Encouraging progress


BINA Mechinat Masabacha (Masa Ba Chevra HaYisraelit – Journey through Israeli Society)


  • Mechinat Masabacha lights the first candle of Hanukkah at the Kotel

  • Mechinat Masabacha with the Salameh Family in Jish, Israel

  • Mechinat Masabacha at Bustan Tam on Carmel Beach

  • Mechinat Masabacha at the ANU Museum

  • Mechinat Masabacha in Jerusalem

Mechinat Masabacha group


BINA’s Mechinat Masabacha creates opportunities for positive interpersonal interactions among diverse individuals, with a focus on multiculturalism and shared interests, building networks of Jewish and Arab young adults who will speak out in their communities in support of a more tolerant, shared society.

Masabacha is about mutuality, about learning to live together in a shared society to create a better future for the state of Israel.


Mechinat Masabacha is a unique gap-year program for 30 young adults aged 18-19 who embark on a six-month journey through Israeli society, gaining a deep familiarity with diverse communities, groups, and locations in Israel. Through 3-4 weeklong interactions, participants learn about other ethnic and religious identities and are empowered to understand and express their own identities and become life-long advocates and change agents for a more cohesive Israeli society. The group is made up of young people from a broad cross section of the population – religious and secular, Jews, and Arabs, from towns and villages across the country.
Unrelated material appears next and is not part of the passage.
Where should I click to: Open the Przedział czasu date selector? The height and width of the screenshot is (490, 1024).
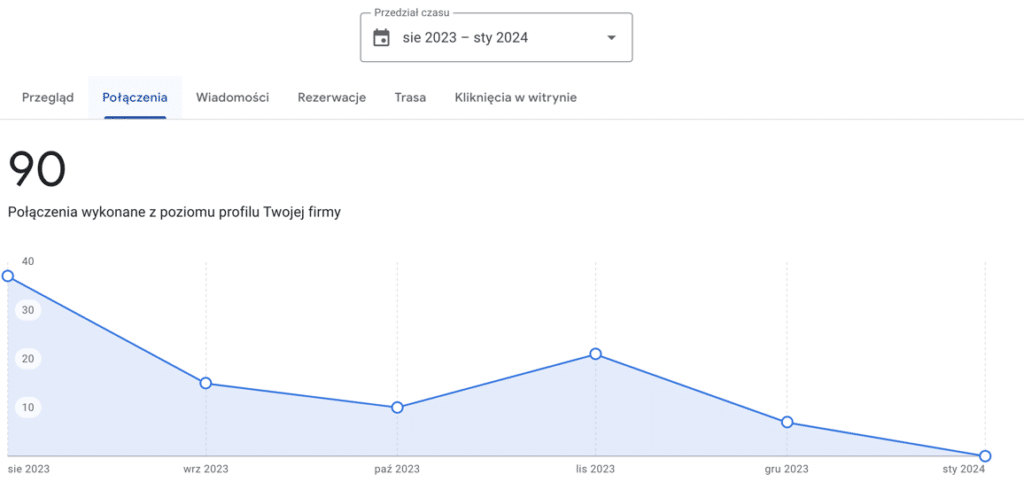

Each week the schedule includes meetings with the host community exposing the participants to the lifestyle, values, and challenges of the community. They also spend time on in-depth study with a range of community members. Participants spend two afternoons every week volunteering in the host communities with organizations and schools chosen according to the community’s specific needs. Living, learning, and working in Israel’s socio-geographic periphery exposes participants to the complexities and challenges of each sector, leading towards understanding, empathy – and ultimately – responsibility for a more cohesive, tolerant, pluralistic society in Israel.